Вояки приободрились, держались лихо, воинственно. Многие щеголяли в новеньких немецких мундирах, сапогах, ремнях с портупеями. Корень отважился напялить на себя кожаную куртку с погонами лейтенанта. Куртка была велика на него, рукава пришлось подвернуть, но вид у Корня, несмотря на рваную смушковую шапку, был прямо–таки генеральский. Вечером только и разговору: кто, как и сколько убил германов. Показывали друг другу трофеи. Чего только ни увидел Тарас — кинжалы, пистолеты, бритвенные приборы, часы, зажигалки, портсигары, деньги, открытки. Можно было только подивиться, когда они успели все это нахватать. Впрочем, хвастовство трофеями прекратилось после того, как Довбня, якобы по приказу сотенного, сделал ревизию, отобрал деньги, пистолеты, часы, прихватив при этом понравившуюся ему кожаную куртку Корня, и мелочь — флакон французского одеколона, пачку носовых платков и открытки с голыми красотками.
Корень получил взамен новенький офицерский мундир, но не утешился этим, проклиная себя за то, что не сумел спрятать добычу и передать ее тайком своей жене.

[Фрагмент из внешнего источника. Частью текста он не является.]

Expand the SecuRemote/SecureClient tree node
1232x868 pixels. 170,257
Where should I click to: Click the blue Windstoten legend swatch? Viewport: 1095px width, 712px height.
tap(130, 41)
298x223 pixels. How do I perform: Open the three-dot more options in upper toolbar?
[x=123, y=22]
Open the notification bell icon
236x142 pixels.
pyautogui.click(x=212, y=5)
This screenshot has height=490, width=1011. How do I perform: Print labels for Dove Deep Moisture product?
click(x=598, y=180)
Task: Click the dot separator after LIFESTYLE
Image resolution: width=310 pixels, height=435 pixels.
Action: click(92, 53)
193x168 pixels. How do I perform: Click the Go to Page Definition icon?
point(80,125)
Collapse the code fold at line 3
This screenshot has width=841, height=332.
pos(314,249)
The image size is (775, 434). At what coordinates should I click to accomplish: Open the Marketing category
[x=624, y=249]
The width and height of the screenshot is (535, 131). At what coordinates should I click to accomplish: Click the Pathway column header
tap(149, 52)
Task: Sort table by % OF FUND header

— Учат, учат глупого человека, — плакался он Тарасу, — а дураку наука не впрок. Лошадей упустил, и куртка пропала…
Поздно вечером, когда уже готовились ко сну, Тараса вызвали к сотенному. Богдан был один, на столе коптил каганец, стояла начатая бутылка самогона.
— Садись, друже, — печально сказал сотенный. — Выпей со мной. Помянем Олю, сестричку…
Пришлось выпить. Богдан нарезал Тарасу хлеба и сала, сам закусывать не стал, только понюхал корочку.
— Не берет меня водка — и все! Спать не могу, болит вот тут, в груди.
— Я понимаю, Богдан…
— Нет, ты не знаешь. Ты не знаешь… Ведь как все получилось, как все сошлось! В то утро я думал Олю сюда забрать. Была бы жива. А тут — оружие, шляк бы его трафил. Нужно было Довбню послать, так нет, Поехал сам, обрадовался…
— Богдан, что казнить себя? Уже не вернешь…
— То правда — не вернешь! — Богдан покачал головой, плеснул в свою чашку самогонки. — Троих уже нет… И все от немецкой пули. Будто проклятие какое над нашей фамилией, родом. Скажи, может быть такое? Проклятие?
— Нет, конечно, — хмуро сказал Тарас. — Бабские сказки.
Сотенный влил в рот самогона.
— Э, друже, не говори. Бывает…
— Ерунда! — Тарасу стало тоскливо. Он сочувствовал горю Богдана, хотел его как–то утешить и в то же время начал досадовать на то, что сотенный ищет причины несчастий, свалившихся на его семью, совсем не там, где следовало бы.
— Двух братьев отца еще на той, царской, войне убило, — задумчиво глядя на пустую кружку, сказал Богдан. — Тоже немцы. Я знаю, меня тоже убьют.